Я впервые увидел, как Сережа Семенихин вынимает изо рта жвачку, заворачивает ее в бумажку и кладет в пепельницу. В этом было что-то ритуальное. Потом он откинулся на спинку кресла и уставился в потолок. Я вдруг ошеломленно заметил, как по его каменному лицу текут слезы.
Костя склонился к селектору и вызвал в кабинет секретаршу. Галина Викторовна появилась с блокнотом и первым делом сказала:
— Константин Дмитриевич, люди ждут. Вы им всем назначали встречу.
— Да-да,— сказал он, кивнув.— Извинитесь перед людьми и отпустите их. Сегодня приема не будет.
— Да? — отметила она и спрятала блокнот.
— И еще, Галочка, — сказал Костя. — Раздобудьте нам бутылку водки и три стакана.
Она чуть улыбнулась и спросила:
— Наверное, и какую-нибудь закуску?
— Не надо закуски, — сказал он со вздохом.
Она вышла. Я сел в кресло, вытянул ноги и произнес:
— Прошу прощения у высокого начальства, но я как-то выпадаю из всеобщей скорби. Да, мне жаль эту женщину, да, я тронут ее решительной верностью, но на ней столько крови!..
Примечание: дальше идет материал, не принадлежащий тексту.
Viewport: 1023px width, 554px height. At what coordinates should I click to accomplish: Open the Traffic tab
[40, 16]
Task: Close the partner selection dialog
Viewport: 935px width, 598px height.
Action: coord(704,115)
Тут я вспомнил ее окровавленное тело и осекся.
— Да, это ужасно, — кивнул Меркулов. — Что мы будем делать с Сережей?
— А какие тут варианты? — спросил я.
— Вариант первый,— сказал Меркулов,— уволить из рядов. Вариант второй — привлечь к уголовной ответственности за разглашение служебной тайны. И наконец, вариант третий: оставить все как есть.
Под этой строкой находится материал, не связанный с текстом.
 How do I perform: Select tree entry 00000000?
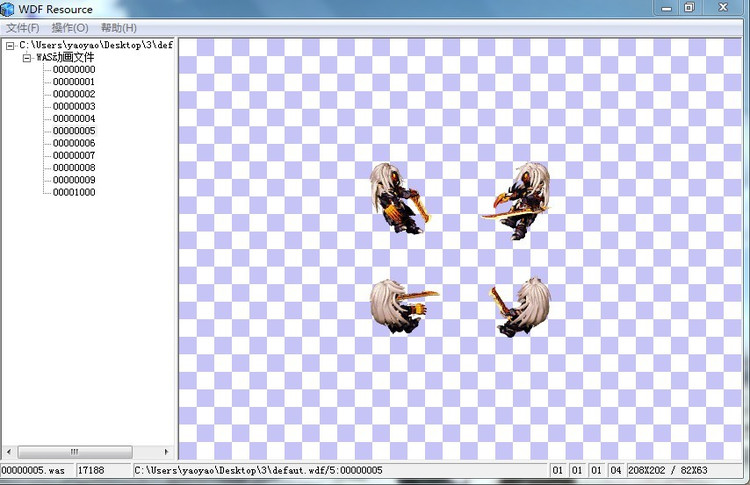[x=74, y=70]
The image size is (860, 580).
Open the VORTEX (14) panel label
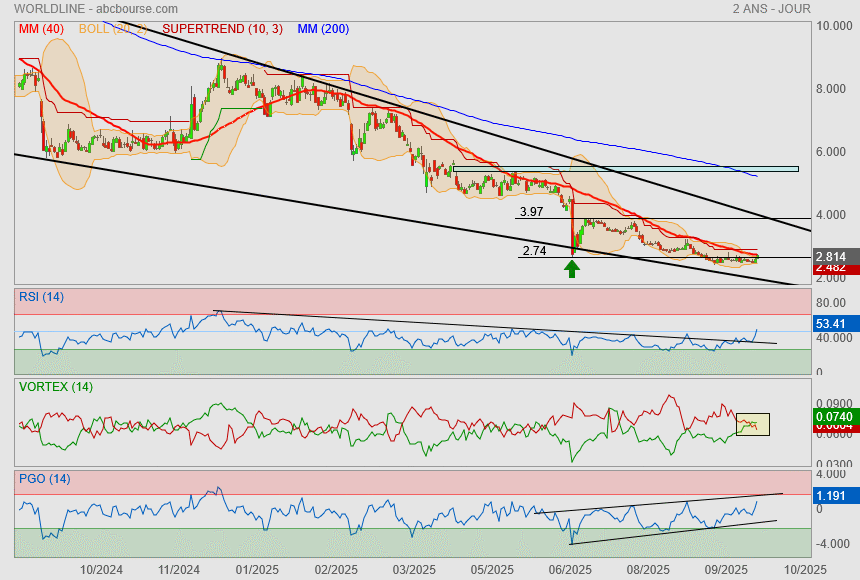pyautogui.click(x=55, y=386)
— Как это — оставить все как есть? — воспротивился я.— Ладно, я не кровожаден и сажать его не собираюсь, но он ведь предал нас! Он соучастник убийства Чекалина и Тверитина, разве не так?
— Правильно, — кивнул Меркулов. — Еще и соучастие в убийстве. Он явный пособник! Четвертый вариант. Что ты предлагаешь?
Сережа всхлипнул.
— Я за увольнение, — буркнул я, не глядя на него. Меркулов кивнул. Он думал о другом.
— Скажи, Саша, а что бы делал ты, если бы убили твоего любимого человека, да еще и детей, а потом поспешно закрыли бы дело, не особенно усердствуя в расследовании? Если бы вся эта система проехалась по тебе так, чтоб косточки хрустнули, что бы ты потом делал, чтоб хоть как-то сохранить в себе чувство достоинства? Смог бы ты остаться человеком при этом всеобщем свинстве и равнодушии?
Голос у Кости уже почти дрожал, и тут очень кстати вошла Галина Викторовна с бумажным пакетом. Мы молча дождались, пока она выйдет, и Костя достал бутылку, открыл ее и разлил по стаканам.
— Ладно, — сказал я. — Все правильно, она молодчина. Но ведь мы эту молодчину ловим почти полгода, Костя. И при всем моем уважении я не могу забыть о том, что мне и дальше следует отлавливать убийц, какими бы благородными и распрекрасными ни были их цели.